## Aim 1
In the entries, update the stretch from the line containing "Click the armored" through the end of the entries by replacing "Viewport" with "Display". Give back only those lines, with nothing else changed.

-- begin Selected text --

Vagueness & Ambiguity In Z Normalization

Hi all,

In the 2nd Video of the gradient descent in practice the professor says we can use the z normalization on any variable (we had learnt in the university this is the standardization of the Gaussian distribution).

But theory says we must first normalize the numbers to prove they’re N(μ,σ^2) (if we can do such a thing as the distribution is not normal, how to rescale here?) and only afterwards standardize the distribution to Z(0,1) by the use of formula Z=(X-μ)/σ.

Isn’t this a vagueness in the video?

Looking forward for your reply

Thanks in advance!

1 Like

Hi @Menelaos_Gkikas,

you can conduct z-normalization regardless of whether the variable is normally distributed or not.

E.g. image if you have several features w/ a Student t-Distribution which have fatter tails than a normal distribution.

Still after scaling w/ z-normalization you have made them comparable which is beneficial for your algorithm: After all, you want to make sure that your features are in a comparable, reasonable way to have a nice training process and run gradient descent more effectively without biasing the algorithm to high magnitude features, see also: Questions on normalizing really huge data - #2 by Christian_Simonis

It you have really strange distribution shapes, one would have to think about if other scaling approaches might be better (like min/max or so)…

Hope that helps! Please let me know if you have any further questions.

Best regards

-- end Selected text --
-- begin Exercise input --

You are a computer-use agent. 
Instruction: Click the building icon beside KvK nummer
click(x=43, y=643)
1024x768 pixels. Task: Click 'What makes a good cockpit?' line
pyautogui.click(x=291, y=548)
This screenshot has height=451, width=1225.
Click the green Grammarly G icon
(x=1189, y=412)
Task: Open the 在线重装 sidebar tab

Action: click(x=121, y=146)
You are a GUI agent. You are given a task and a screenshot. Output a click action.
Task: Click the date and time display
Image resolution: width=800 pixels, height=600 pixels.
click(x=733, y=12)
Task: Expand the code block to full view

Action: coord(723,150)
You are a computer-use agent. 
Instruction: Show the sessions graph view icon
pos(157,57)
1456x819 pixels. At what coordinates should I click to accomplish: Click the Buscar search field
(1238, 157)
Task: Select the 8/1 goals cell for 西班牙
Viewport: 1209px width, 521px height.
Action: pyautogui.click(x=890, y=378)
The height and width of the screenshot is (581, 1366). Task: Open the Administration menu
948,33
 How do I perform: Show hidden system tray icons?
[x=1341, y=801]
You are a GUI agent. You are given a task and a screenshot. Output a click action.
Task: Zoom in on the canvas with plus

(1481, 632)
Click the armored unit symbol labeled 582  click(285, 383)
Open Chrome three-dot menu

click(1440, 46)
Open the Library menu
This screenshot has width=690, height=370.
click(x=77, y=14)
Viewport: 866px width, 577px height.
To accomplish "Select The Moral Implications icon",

-- end Exercise input --

## Aim 2
Return the stretch of the z normalization thread from "But theory says" through "in the video?", copied word for word.

## Full solution 1
Click the armored unit symbol labeled 582  click(285, 383)
Open Chrome three-dot menu

click(1440, 46)
Open the Library menu
This screenshot has width=690, height=370.
click(x=77, y=14)
Display: 866px width, 577px height.
To accomplish "Select The Moral Implications icon",

## Full solution 2
But theory says we must first normalize the numbers to prove they’re N(μ,σ^2) (if we can do such a thing as the distribution is not normal, how to rescale here?) and only afterwards standardize the distribution to Z(0,1) by the use of formula Z=(X-μ)/σ.

Isn’t this a vagueness in the video?